In November 2008, Forward ran the headline: "To our American readers" on its front cover. The 14-page series of articles and photographs denounced the American strike on Abu Kamal, a city in North-eastern Syria, and depicted blood-stained concrete from the attack site. Earlier in July 2008, Forward ran a story by the American writer Scott C. Davis on "What Michelle Obama can learn from Asma al-Assad." In December 2008, Forward ran a series of articles to mark the election of Barack Obama as next president of the United States. The front-cover headline was: "Obamania sweeps away Bushism." The edition included a section titled "10 Syrian Christmas wishes to Obama." Forward featured an interview also with Ambassador Edward Djerejian, head of the James Baker Institute at Rice University.

In March 2008, Forward published an editorial by one of its contributors, T. Hariri, that addresses Obama and what he refers to as "the Bush era:"

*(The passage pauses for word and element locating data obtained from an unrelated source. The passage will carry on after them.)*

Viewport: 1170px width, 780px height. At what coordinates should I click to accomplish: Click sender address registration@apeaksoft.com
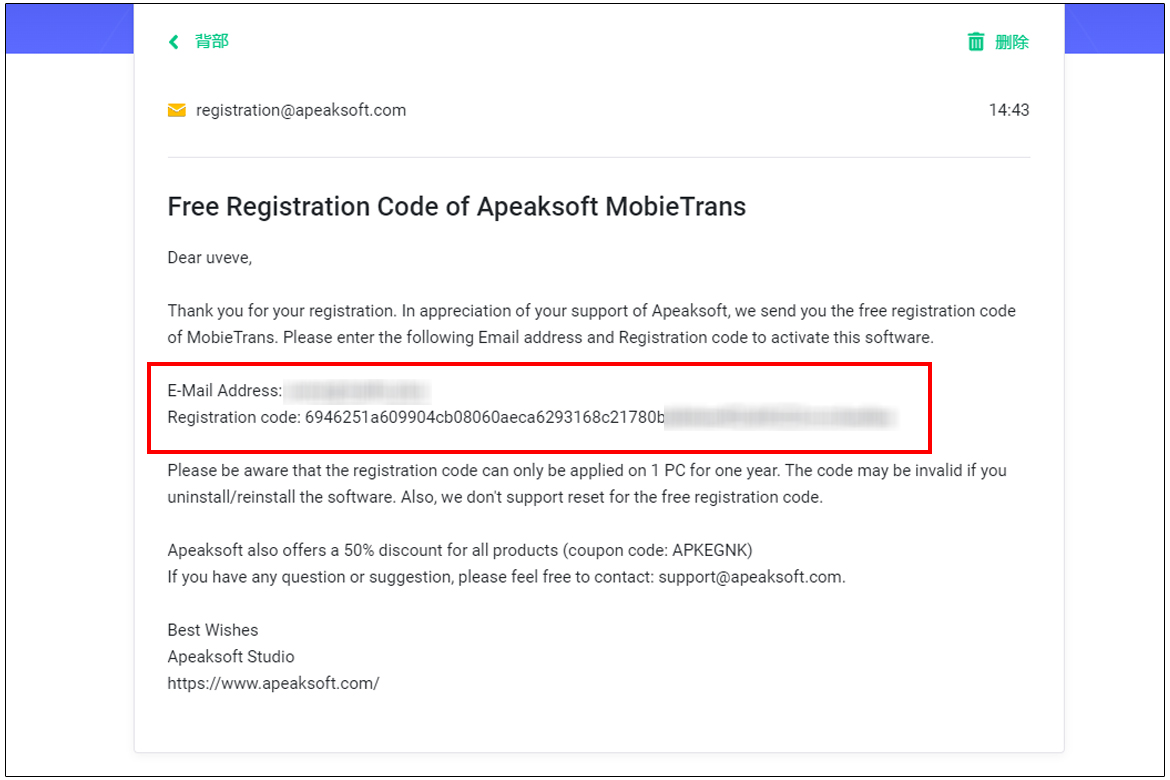[x=301, y=110]
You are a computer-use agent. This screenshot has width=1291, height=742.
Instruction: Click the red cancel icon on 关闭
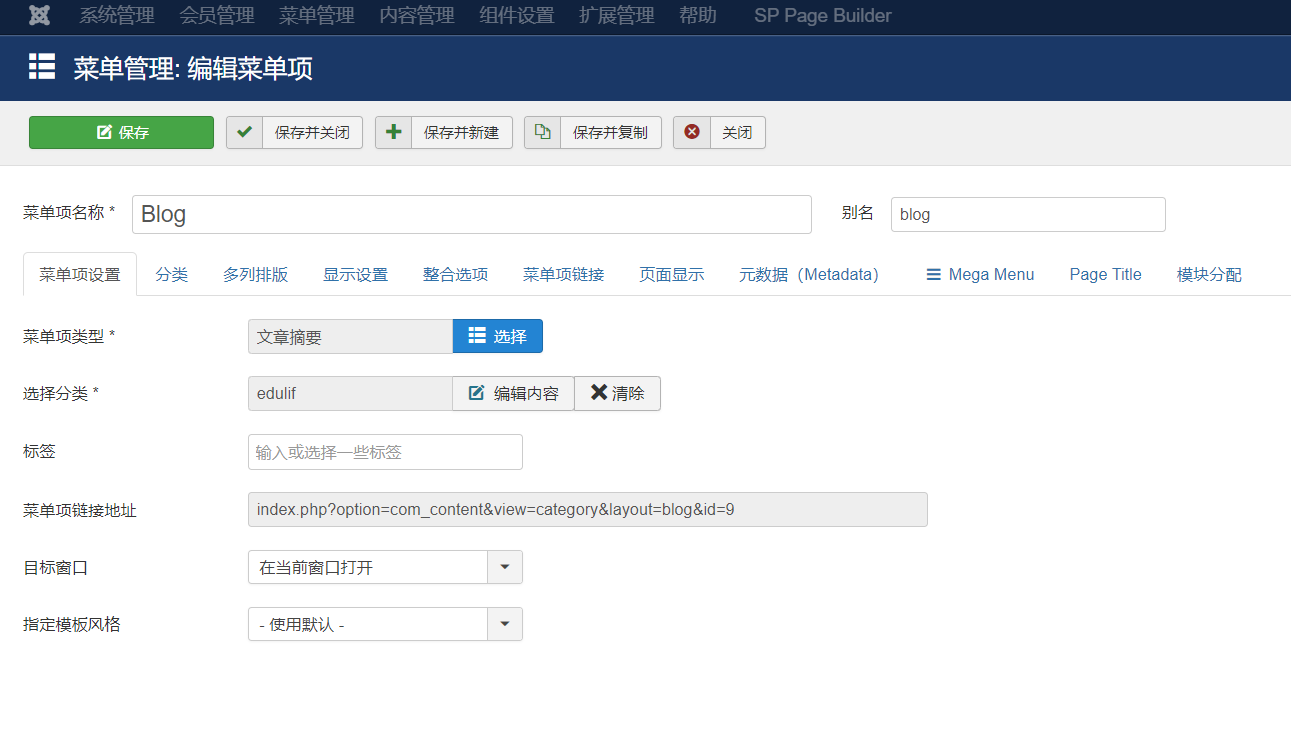coord(691,132)
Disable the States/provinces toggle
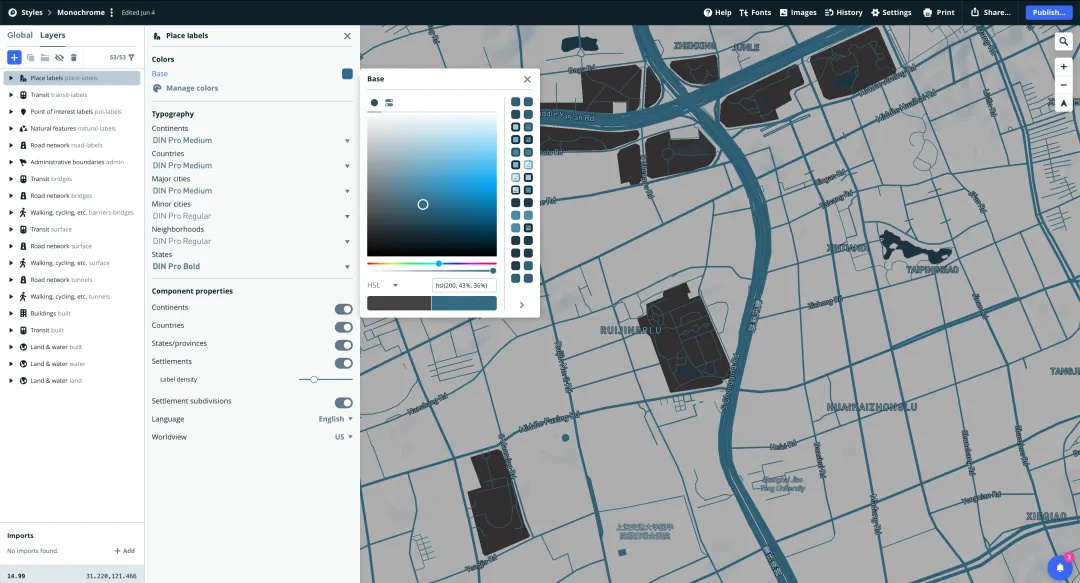The image size is (1080, 583). pyautogui.click(x=343, y=344)
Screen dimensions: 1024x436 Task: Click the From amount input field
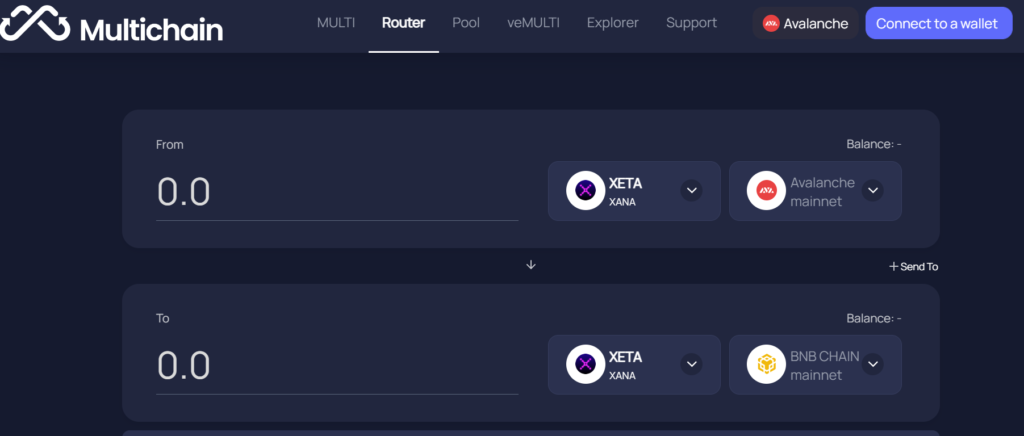click(x=337, y=192)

The politics of 9-11 would continue to ripple the American fabric through the duration of the near decade of the markedly reactionary Bush era. It was an episode in the theater of American politics whose deliberate policies revealed a reckless abandon: a political-cum-cultural movement retrograde to the American ideals that have always been embedded in potential, and bolstered by historical beginnings, not ends.

== Editorial board ==
Forward Magazine was edited by Syrian historian and writer Sami Moubayed, an author of books, who reports on Syrian affairs with regular contributions to Asia Times, Gulf News, and PostGlobal. In July 2008, he was part of the unofficial Syrian delegation to the United States whose request to meet officials at the State Department was turned down. Together with the other two members of the group, Moubayed was described as a "regime-sanctioned mouthpiece."